= Exercise description =
Print, exactly and with no pictures, the line containing "Launch File Explorer from the taskbar" and each line after it to the end of the entries below.
------------------------------------------------
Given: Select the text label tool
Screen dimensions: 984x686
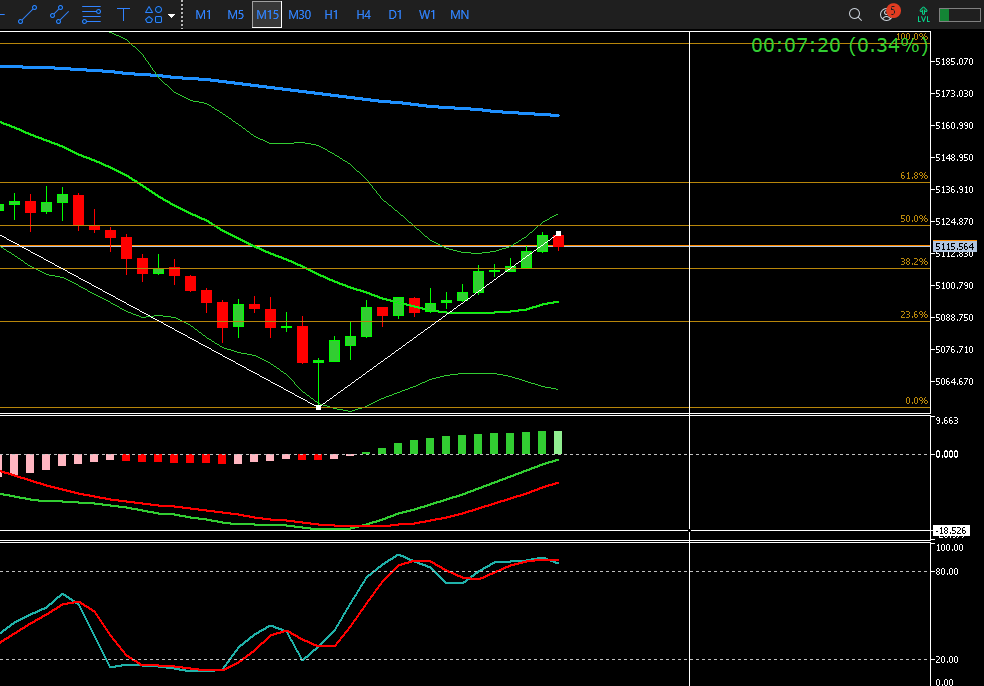Looking at the screenshot, I should pos(123,14).
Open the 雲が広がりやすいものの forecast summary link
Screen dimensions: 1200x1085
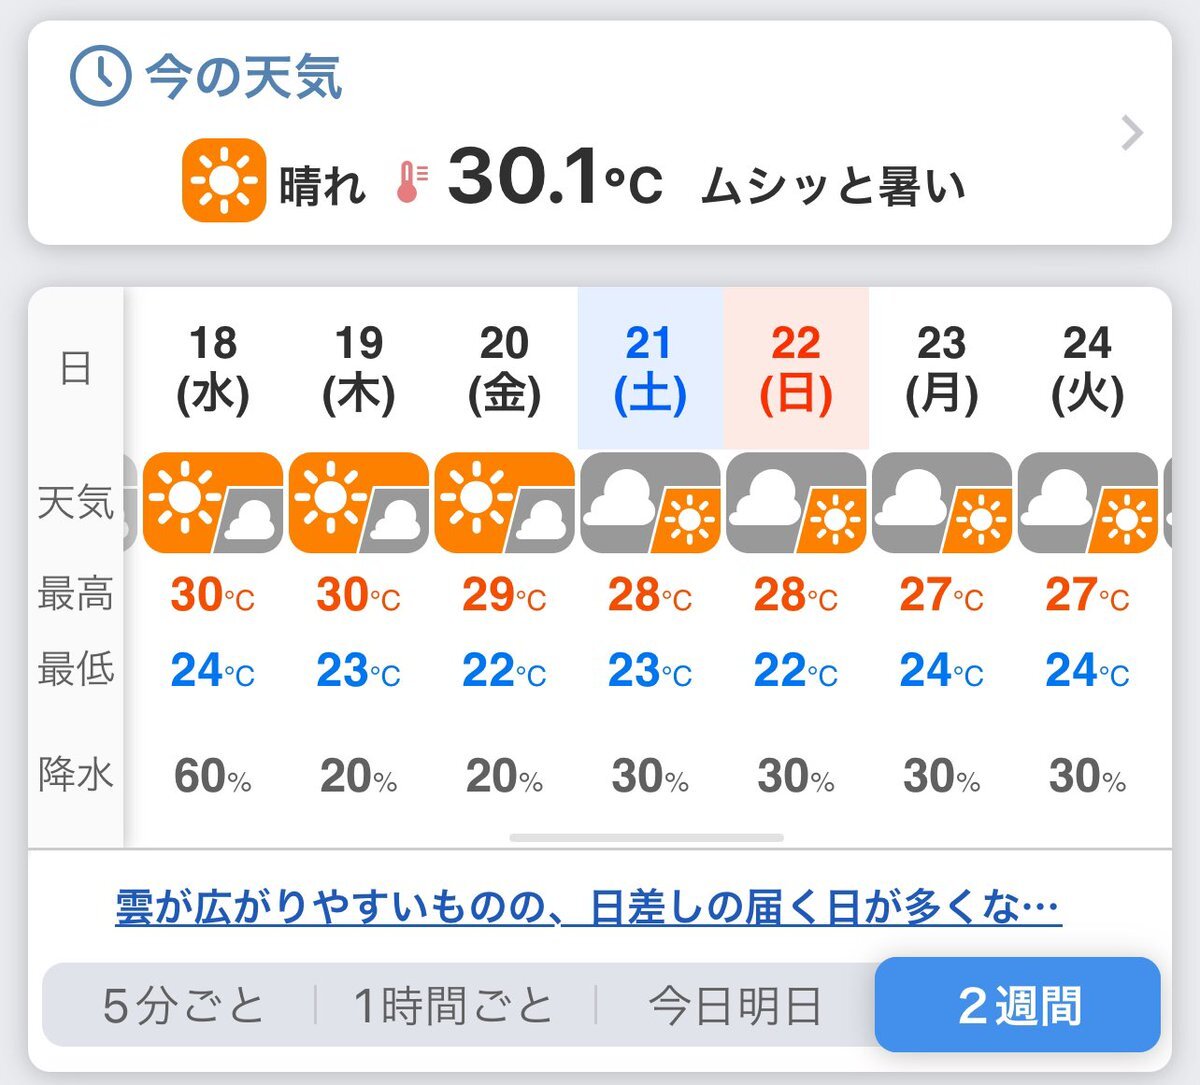point(588,907)
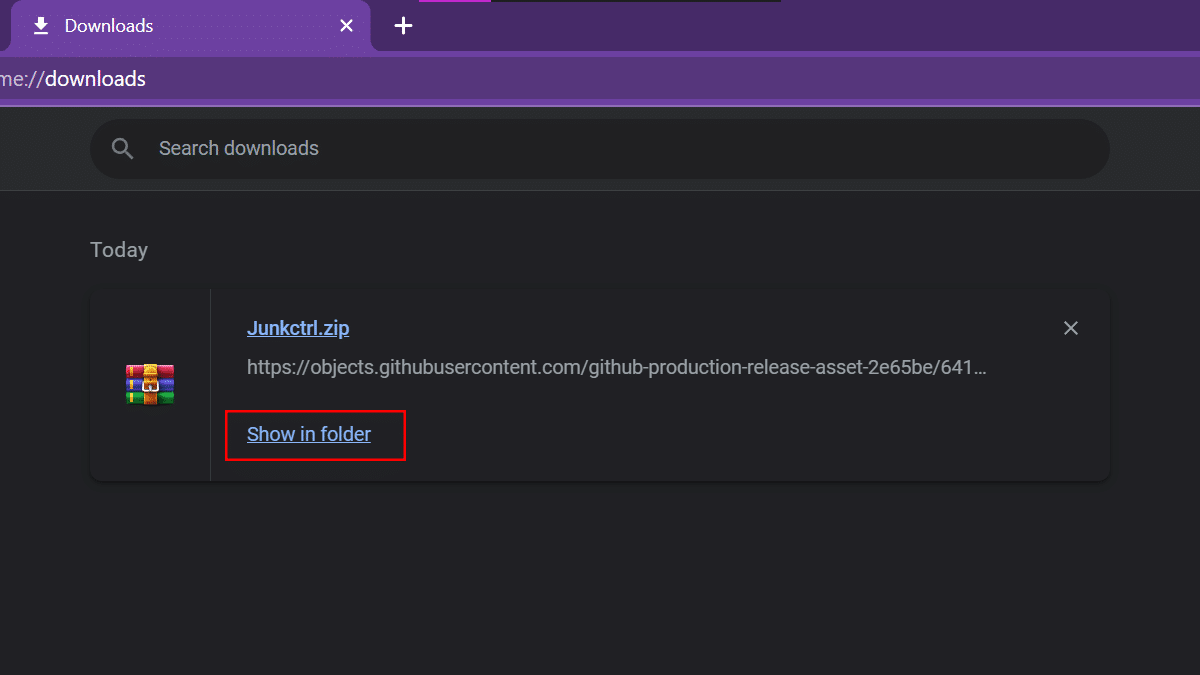Open the Junkctrl.zip file link
The height and width of the screenshot is (675, 1200).
click(298, 328)
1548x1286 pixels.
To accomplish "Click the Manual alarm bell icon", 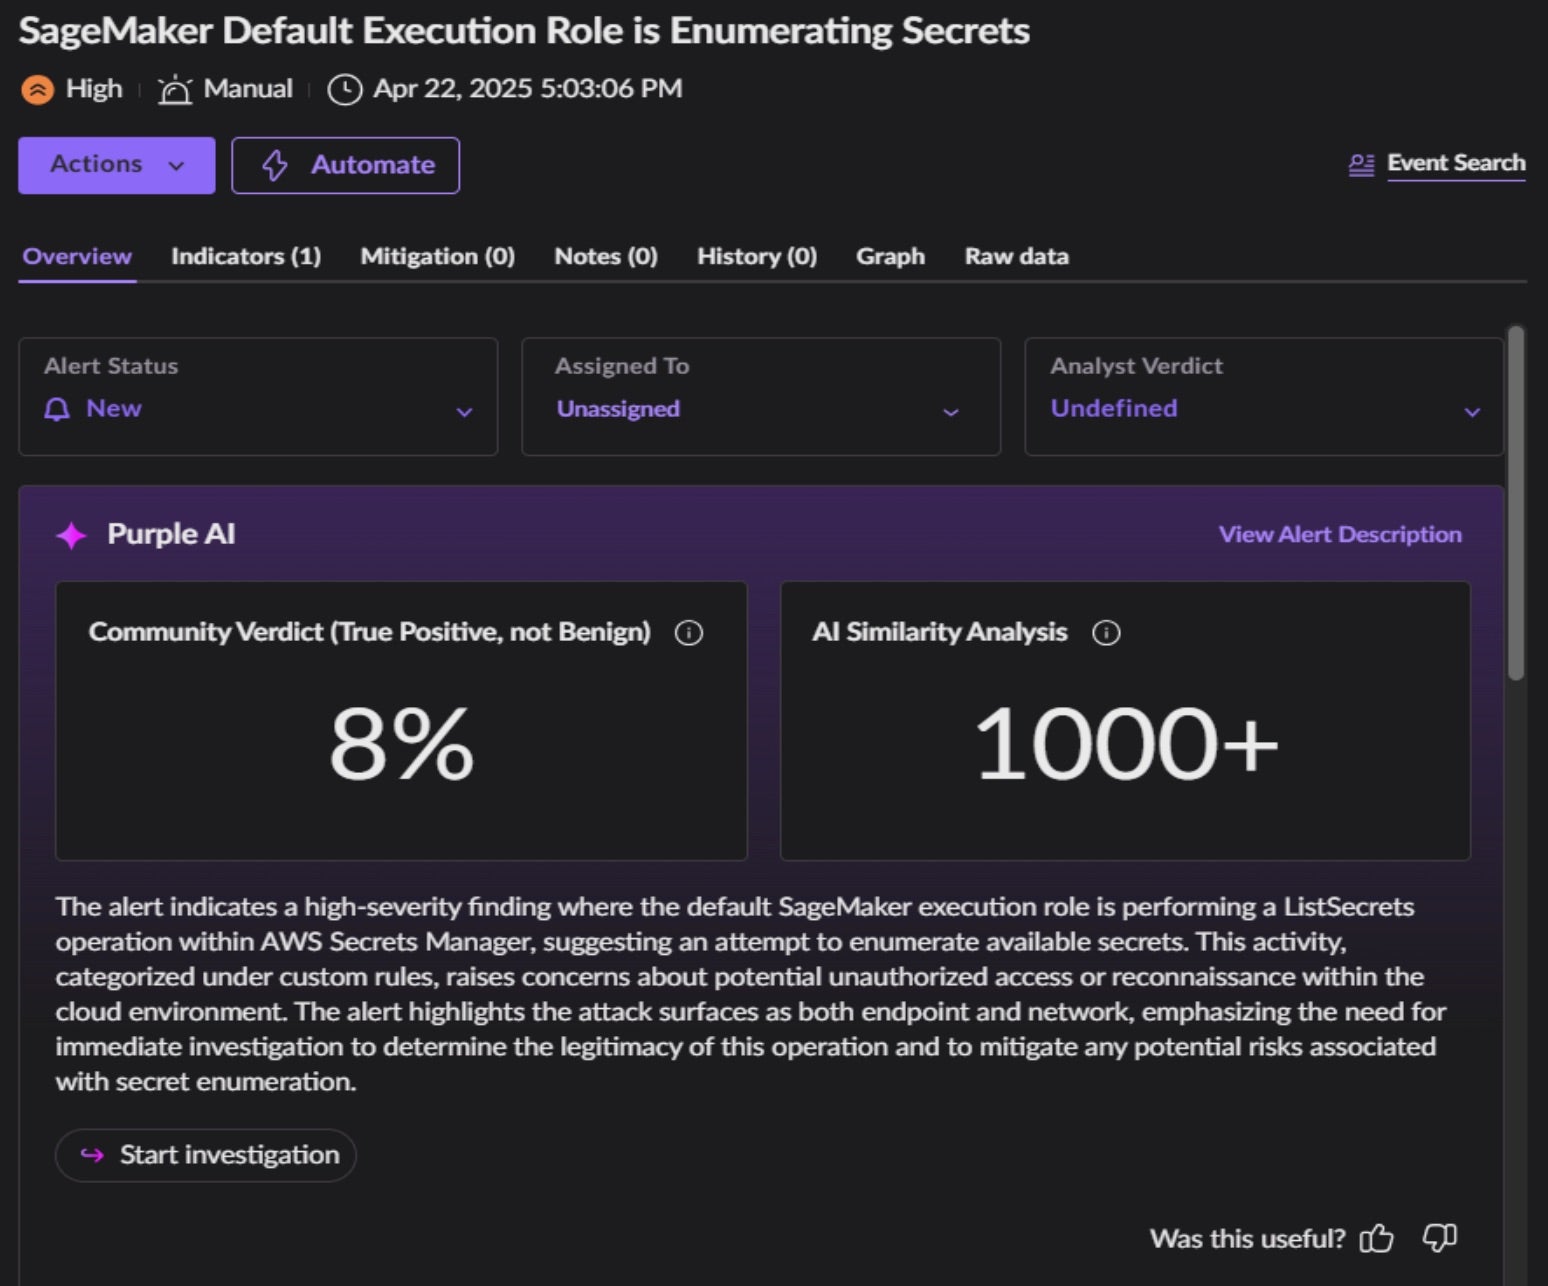I will coord(175,90).
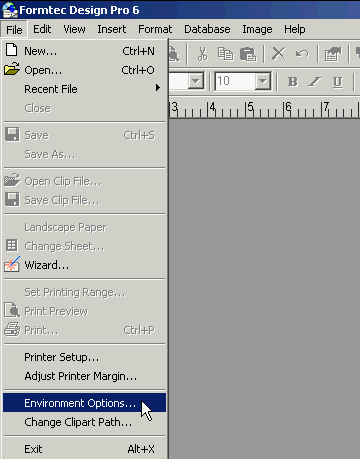This screenshot has width=360, height=459.
Task: Select Printer Setup menu entry
Action: point(85,357)
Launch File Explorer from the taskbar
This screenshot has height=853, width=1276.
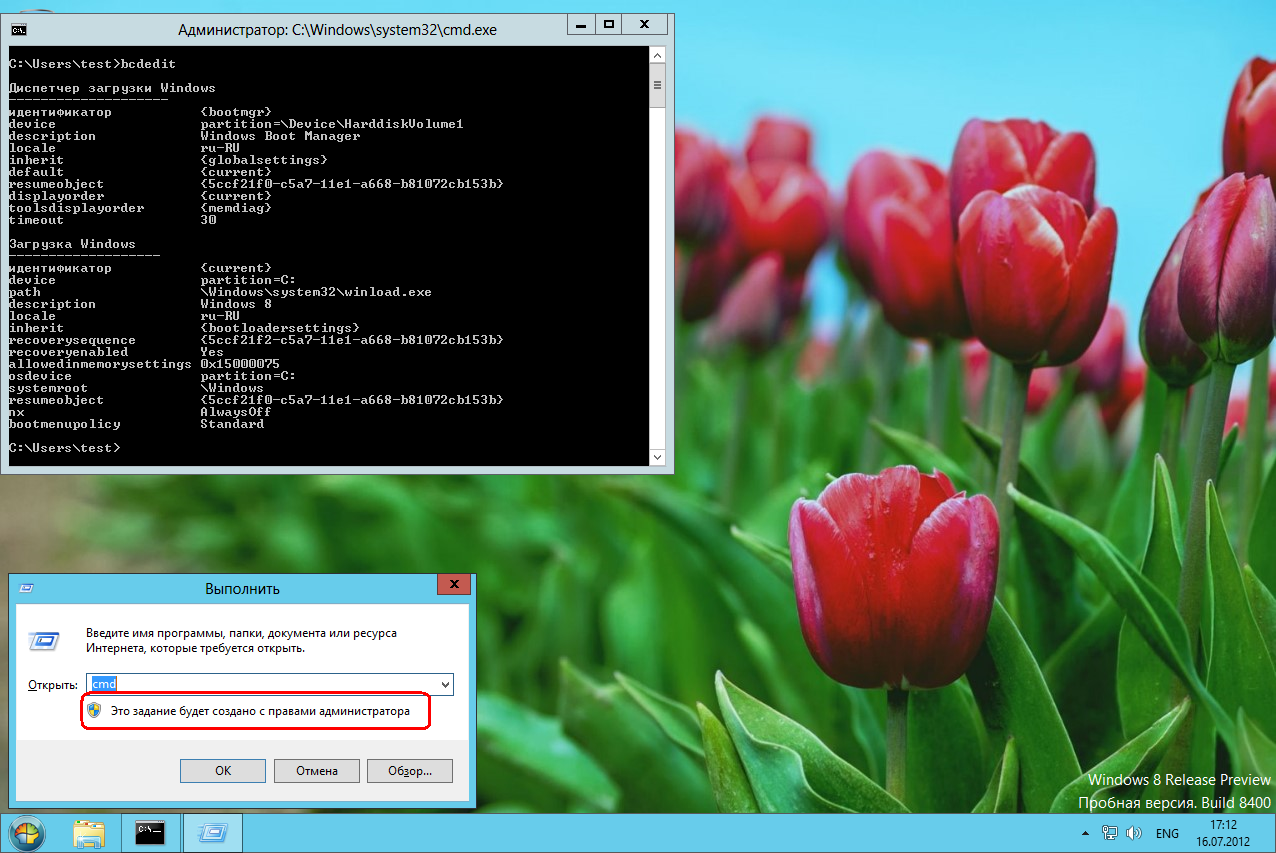(x=89, y=832)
------------------------------------------------
= Task solution =
Launch File Explorer from the taskbar
This screenshot has height=853, width=1276.
(x=89, y=832)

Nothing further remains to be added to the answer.